La presente raccolta di testimonianze dei combattenti è destinata a rappresentare in forma diretta e veritiera le diverse, drammatiche esperienze di tutti coloro che soffrirono la guerra non solo per la sua intrinseca tragicità, ma anche per situazioni imputabili all’incapacità dei comandi, all’impreparazione generale dell’Esercito Italiano, di cui i governanti fascisti di allora dovevano pur essere consapevoli.

Le testimonianze riportate sono tanto più preziose ai fini della conservazione della memoria, sia perché in un epoca di revisionismi essa rischia di essere sminuita, distorta, se non addirittura cancellata, sia perché queste sono ormai le “ultime voci” di coloro che hanno vissuto quell’orrore e che sono destinati purtroppo a scomparire, se non altro per motivi anagrafici.
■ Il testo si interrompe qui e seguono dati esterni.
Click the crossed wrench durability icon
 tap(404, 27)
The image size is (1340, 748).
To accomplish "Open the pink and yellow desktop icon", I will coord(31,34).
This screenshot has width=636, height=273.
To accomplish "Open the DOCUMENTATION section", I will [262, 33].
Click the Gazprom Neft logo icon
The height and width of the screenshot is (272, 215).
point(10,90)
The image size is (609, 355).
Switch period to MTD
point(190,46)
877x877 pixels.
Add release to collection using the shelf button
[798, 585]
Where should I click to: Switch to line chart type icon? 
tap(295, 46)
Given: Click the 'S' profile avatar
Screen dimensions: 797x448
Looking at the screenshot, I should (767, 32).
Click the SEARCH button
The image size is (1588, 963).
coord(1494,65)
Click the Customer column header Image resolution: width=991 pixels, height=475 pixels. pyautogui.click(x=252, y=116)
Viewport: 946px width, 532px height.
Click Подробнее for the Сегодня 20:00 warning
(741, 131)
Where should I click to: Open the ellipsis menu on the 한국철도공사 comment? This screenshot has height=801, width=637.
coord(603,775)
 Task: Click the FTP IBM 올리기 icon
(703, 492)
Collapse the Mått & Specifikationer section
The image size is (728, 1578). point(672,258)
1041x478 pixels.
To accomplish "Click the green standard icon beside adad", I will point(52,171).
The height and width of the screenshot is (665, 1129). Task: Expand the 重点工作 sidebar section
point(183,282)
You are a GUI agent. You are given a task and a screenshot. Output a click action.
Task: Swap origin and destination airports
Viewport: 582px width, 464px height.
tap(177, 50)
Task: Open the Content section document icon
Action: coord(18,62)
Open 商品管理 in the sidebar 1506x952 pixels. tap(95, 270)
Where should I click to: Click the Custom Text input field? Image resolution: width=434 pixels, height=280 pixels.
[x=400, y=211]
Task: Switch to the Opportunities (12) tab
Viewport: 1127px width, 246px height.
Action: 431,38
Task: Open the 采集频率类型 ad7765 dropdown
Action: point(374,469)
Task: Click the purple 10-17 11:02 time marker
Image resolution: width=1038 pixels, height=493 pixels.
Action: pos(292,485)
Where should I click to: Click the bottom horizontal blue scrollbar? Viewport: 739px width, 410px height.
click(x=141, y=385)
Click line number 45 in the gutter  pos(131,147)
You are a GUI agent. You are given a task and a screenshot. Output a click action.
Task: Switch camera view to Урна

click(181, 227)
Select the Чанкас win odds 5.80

Queste pagine vogliono essere un invito ad ascoltare con attenzione queste voci, per non interrompere il filo che ci lega al passato e che è indispensabile per costruire qualsiasi futuro si abbia in mente, nella consapevolezza che chi non conosce il passato è condannato inevitabilmente a riscriverlo, ciò che non deve avvenire se vogliamo costruire speranze di pace per le prossime generazioni.